21
Whenever Teresa saw that Rhys was in a surly mood, she did her best to cheer him up. She considered it her duty for the group, and it made her feel warm inside to see the positive effect of her presence on their leader.
Unfortunately, it didn’t always work.
Inside the togetherments, Rhys shuffled through hardcopy balance sheets, investment records, and bills. He used a primitive numerical calculator, frowning at each result. Teresa could smell his perspiration in the closeness of the corner where he had gone to think.
She would have suggested that he just use the facilities available in COM for budgeting, bookkeeping, simple information access, but she knew it would anger him. Rhys wanted none of the “spy terminals” in his sight, though Teresa had never heard of the computer/ organic matrix actively spying on anyone through an access screen. She felt that sometimes Rhys had unrealistic fears and concerns.
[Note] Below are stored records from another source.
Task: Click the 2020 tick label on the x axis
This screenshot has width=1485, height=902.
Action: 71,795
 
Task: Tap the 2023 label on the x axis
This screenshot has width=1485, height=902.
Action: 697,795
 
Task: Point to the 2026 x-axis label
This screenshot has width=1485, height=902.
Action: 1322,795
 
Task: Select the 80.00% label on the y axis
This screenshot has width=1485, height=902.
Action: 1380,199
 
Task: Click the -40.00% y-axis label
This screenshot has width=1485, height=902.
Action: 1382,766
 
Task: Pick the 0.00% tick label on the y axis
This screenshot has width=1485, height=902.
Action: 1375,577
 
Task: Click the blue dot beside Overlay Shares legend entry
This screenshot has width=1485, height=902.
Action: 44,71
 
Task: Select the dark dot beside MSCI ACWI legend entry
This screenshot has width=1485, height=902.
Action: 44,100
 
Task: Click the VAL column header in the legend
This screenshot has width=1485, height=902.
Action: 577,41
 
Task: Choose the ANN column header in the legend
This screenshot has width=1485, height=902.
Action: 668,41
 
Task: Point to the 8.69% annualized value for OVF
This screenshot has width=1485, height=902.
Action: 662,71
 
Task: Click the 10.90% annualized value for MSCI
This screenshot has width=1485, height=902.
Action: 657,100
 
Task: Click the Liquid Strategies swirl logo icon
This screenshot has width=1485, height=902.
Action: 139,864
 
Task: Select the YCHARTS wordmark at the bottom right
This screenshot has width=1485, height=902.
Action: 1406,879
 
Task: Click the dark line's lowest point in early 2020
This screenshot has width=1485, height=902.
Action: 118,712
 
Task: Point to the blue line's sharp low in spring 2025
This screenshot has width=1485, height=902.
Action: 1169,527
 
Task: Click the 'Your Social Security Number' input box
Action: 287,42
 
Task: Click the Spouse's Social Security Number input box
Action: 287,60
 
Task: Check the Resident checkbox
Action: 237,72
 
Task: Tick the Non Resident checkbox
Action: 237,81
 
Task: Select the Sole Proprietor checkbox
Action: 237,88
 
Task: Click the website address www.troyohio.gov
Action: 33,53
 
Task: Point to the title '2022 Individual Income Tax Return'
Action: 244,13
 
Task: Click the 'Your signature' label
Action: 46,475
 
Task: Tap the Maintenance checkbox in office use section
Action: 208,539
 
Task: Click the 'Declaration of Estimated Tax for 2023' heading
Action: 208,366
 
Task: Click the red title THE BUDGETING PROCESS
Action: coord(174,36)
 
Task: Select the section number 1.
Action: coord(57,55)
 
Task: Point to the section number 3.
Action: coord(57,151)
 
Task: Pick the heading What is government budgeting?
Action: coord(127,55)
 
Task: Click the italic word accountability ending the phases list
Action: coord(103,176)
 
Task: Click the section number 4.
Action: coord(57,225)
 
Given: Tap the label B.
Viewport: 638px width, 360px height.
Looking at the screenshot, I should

“I will think for myself, no matter how many headaches it causes.”
Now, she walked up to him slowly, swaying her hips—she was tall and blond today, well tanned, with full lips and long eyelashes. Teresa had made love to him a dozen times in this body, and by now she’d learned what aroused him, how to be flirtatious and seductive. “Can I do anything, Rhys . . . anything at all, to take your mind off your troubles?” She made her voice husky, with a provocative lilt.
He looked back up at her with a dissecting stare, then a frown. “Why don’t you come back in a more interesting body?” He turned back to his paperwork. “Something I’m not tired of looking at.”
Stung, Teresa bit her lip. “Of course, Rhys. I’ll try harder.”
Teresa went deep into the togetherments, wanting to be held and loved. Maybe if she had just married Garth or Eduard when they’d left the Falling Leaves, they could have had a stable, normal life. But that hadn’t been what she wanted, and it wasn’t really what she wanted now. She kept trying to convince herself that the Sharetakers gave her what she needed, but even that was wearing thin.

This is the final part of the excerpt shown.